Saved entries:
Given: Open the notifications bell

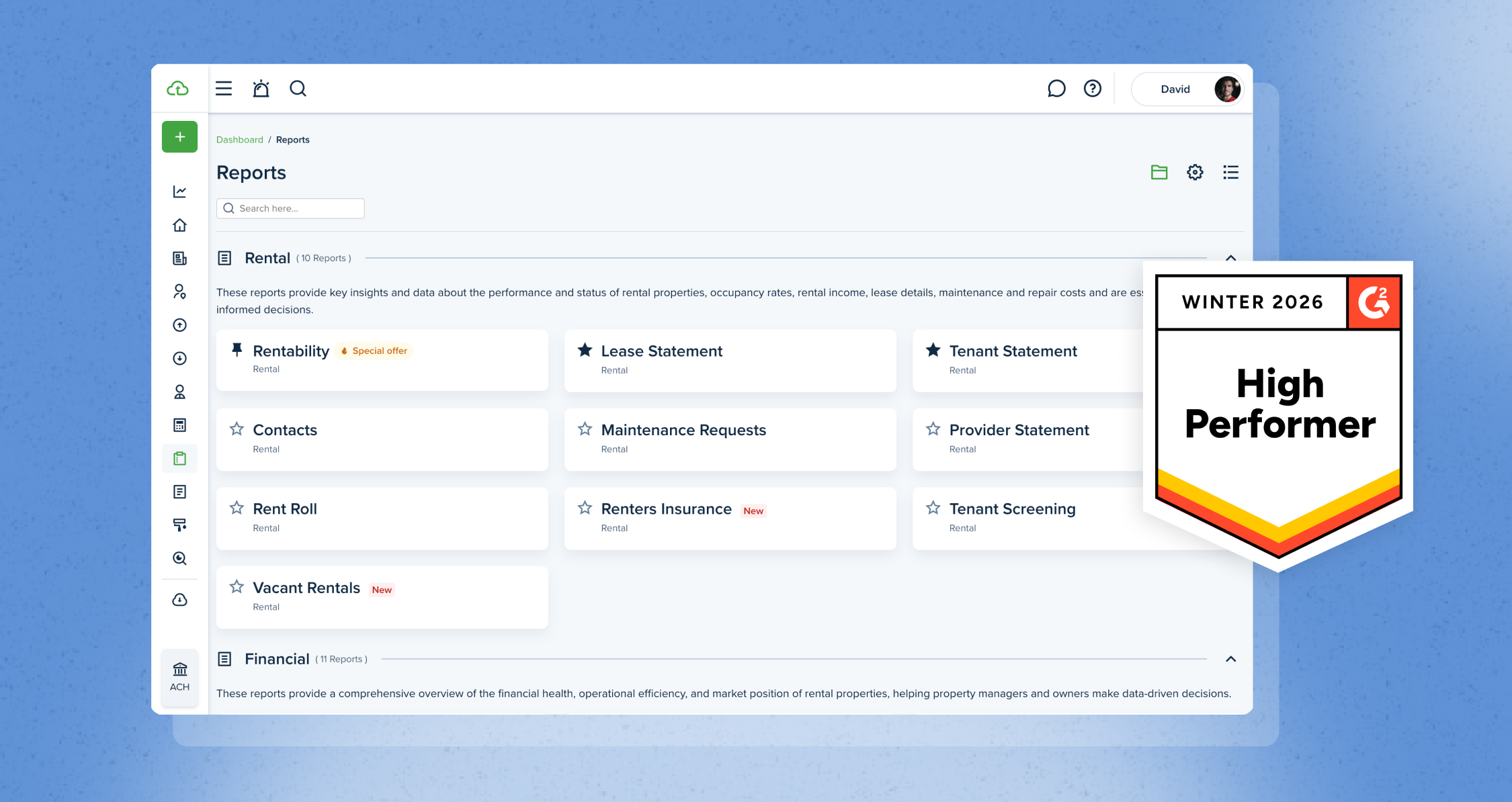Looking at the screenshot, I should tap(261, 89).
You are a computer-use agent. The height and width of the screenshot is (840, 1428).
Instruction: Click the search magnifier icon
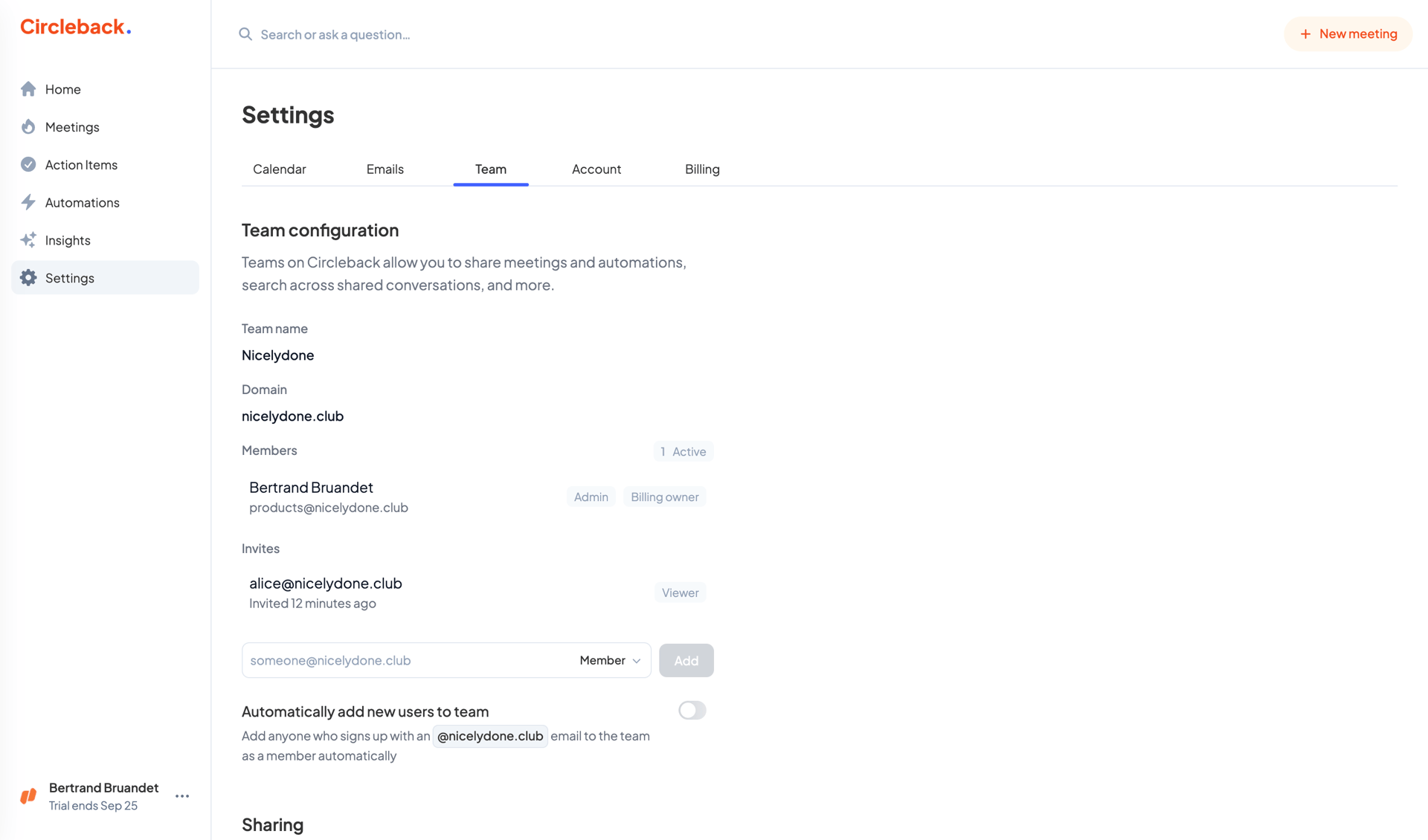point(245,34)
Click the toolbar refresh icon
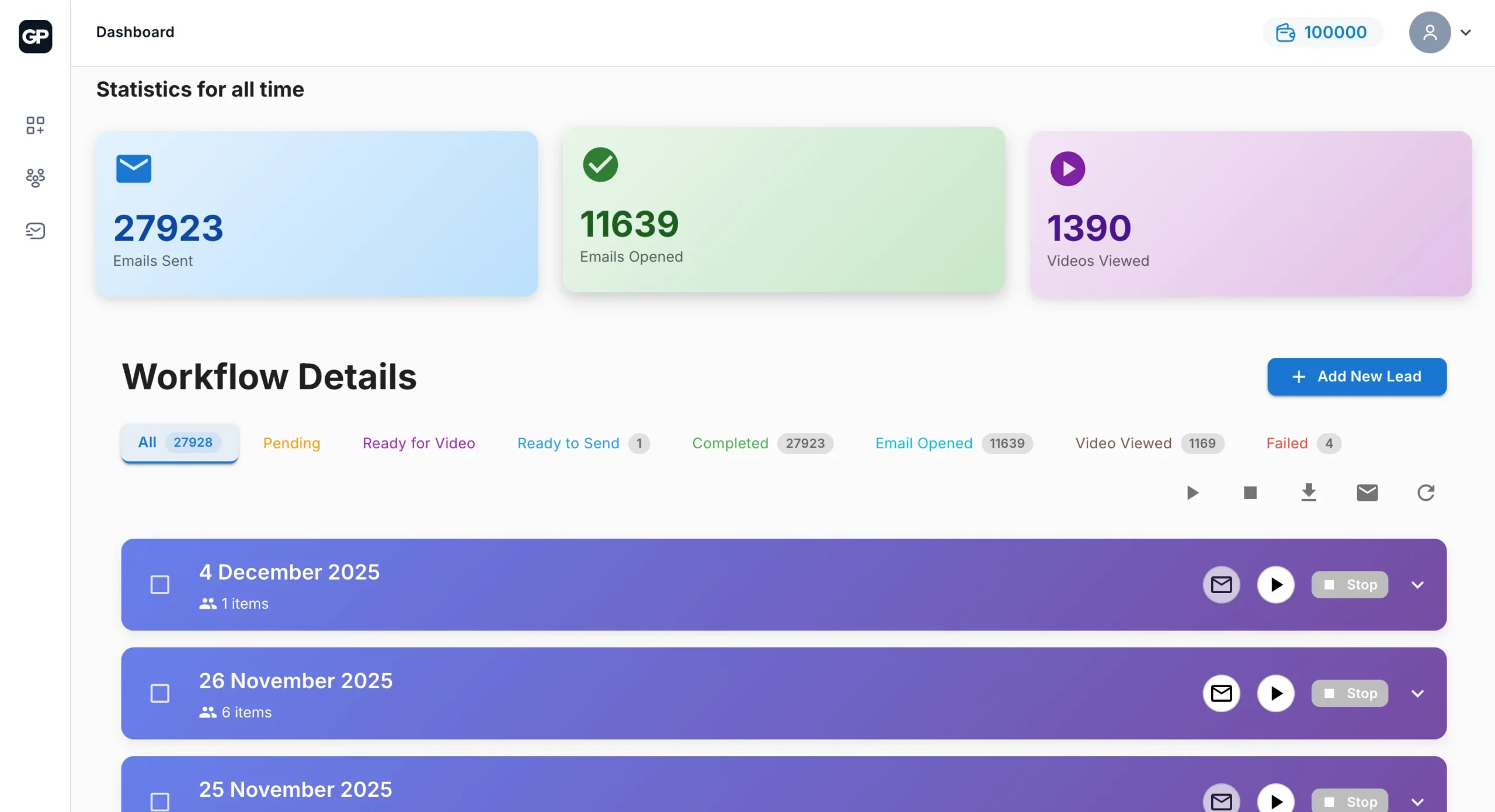Screen dimensions: 1495x812 [1426, 493]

### Your instructions
Take the lines from the one holding "You are a computer-use" through the last line of the data above and copy them exactly, both ends included, omitting all pictures.

### Solution
You are a computer-use agent. The height and width of the screenshot is (840, 1428).
Instruction: Click the search magnifier icon
point(245,34)
Click the toolbar refresh icon
Screen dimensions: 1495x812 [1426, 493]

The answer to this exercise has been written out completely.